To do -> In the records below, find each line that holds "underline" and return it.

Given records ->

"""

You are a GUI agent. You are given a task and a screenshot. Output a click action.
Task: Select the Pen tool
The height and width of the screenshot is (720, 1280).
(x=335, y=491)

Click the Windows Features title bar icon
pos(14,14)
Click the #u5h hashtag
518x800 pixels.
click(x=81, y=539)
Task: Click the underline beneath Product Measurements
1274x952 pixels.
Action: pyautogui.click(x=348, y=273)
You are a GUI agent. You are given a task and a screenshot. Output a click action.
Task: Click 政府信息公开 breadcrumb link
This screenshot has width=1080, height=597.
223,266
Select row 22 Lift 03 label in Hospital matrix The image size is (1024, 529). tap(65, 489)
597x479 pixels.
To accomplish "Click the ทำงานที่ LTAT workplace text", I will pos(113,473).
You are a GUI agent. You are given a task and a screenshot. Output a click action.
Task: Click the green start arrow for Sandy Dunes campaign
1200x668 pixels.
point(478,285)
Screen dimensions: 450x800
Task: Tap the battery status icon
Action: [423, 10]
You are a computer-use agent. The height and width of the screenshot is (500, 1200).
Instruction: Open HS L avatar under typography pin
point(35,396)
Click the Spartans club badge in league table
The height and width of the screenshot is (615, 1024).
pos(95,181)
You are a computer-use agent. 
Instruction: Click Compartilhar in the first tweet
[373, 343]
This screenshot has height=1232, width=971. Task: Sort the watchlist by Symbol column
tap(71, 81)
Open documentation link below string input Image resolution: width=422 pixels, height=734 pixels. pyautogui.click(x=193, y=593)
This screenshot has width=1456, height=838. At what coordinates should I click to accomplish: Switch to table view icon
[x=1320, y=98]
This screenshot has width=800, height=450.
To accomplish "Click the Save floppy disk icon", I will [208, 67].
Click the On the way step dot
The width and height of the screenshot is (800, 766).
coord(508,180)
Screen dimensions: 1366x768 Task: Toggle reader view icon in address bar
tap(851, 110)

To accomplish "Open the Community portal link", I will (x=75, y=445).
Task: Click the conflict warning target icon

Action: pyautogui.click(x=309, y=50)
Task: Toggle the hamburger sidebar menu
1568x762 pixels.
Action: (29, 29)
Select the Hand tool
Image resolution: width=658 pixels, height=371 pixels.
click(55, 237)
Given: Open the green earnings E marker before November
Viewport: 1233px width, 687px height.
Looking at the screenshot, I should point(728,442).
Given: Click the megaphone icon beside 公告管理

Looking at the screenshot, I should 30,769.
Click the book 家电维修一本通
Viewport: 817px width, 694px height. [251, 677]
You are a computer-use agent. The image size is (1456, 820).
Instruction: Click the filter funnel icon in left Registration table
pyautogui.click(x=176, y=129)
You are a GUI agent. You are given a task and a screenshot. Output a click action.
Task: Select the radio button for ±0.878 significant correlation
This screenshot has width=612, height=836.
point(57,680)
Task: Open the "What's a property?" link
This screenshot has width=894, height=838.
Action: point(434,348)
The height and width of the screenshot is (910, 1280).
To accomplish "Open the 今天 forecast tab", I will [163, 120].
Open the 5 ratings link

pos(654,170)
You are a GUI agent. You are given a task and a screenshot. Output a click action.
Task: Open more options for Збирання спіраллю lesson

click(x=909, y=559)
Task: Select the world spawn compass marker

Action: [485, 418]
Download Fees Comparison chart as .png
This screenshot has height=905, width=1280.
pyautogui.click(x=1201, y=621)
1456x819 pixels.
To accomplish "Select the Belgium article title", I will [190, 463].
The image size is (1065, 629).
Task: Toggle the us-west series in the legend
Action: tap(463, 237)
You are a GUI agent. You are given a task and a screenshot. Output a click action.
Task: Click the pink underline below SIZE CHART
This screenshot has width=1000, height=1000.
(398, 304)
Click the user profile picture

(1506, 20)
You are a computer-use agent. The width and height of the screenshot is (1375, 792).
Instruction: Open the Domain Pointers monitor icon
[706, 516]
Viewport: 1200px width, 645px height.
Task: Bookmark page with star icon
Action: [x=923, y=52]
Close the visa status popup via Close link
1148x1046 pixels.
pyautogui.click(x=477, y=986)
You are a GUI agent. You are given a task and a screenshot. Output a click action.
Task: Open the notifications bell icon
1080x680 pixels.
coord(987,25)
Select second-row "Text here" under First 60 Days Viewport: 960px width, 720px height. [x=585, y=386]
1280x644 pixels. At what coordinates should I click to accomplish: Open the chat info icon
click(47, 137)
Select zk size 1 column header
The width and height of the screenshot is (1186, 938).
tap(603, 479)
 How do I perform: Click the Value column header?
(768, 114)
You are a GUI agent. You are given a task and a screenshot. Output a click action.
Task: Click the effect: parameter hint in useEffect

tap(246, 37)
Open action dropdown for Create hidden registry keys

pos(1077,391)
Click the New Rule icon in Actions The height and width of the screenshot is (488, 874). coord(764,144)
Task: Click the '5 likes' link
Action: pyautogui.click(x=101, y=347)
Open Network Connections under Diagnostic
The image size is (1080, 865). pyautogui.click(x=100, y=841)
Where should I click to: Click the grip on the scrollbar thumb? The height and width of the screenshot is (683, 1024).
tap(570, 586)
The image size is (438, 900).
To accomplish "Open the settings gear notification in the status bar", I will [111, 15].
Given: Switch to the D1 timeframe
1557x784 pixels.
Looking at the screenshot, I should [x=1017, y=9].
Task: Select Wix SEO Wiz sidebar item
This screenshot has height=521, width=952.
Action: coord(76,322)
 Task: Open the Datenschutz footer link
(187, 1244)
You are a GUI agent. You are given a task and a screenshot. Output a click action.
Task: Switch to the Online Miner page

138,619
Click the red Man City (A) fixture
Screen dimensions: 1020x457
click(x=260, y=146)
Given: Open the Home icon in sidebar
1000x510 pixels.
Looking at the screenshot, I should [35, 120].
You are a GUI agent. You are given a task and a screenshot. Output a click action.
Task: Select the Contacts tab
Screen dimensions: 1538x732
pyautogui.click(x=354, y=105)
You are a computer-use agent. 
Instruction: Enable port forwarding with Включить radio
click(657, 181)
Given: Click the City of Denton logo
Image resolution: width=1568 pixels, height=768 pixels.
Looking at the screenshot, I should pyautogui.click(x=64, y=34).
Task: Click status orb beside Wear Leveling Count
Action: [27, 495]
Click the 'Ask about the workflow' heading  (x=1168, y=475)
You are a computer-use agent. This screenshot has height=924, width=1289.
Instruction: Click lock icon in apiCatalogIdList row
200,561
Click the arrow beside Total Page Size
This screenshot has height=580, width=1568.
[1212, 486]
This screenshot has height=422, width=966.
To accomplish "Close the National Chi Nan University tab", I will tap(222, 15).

"""

Problem solution ->
Task: Click the underline beneath Product Measurements
Task: Click the pink underline below SIZE CHART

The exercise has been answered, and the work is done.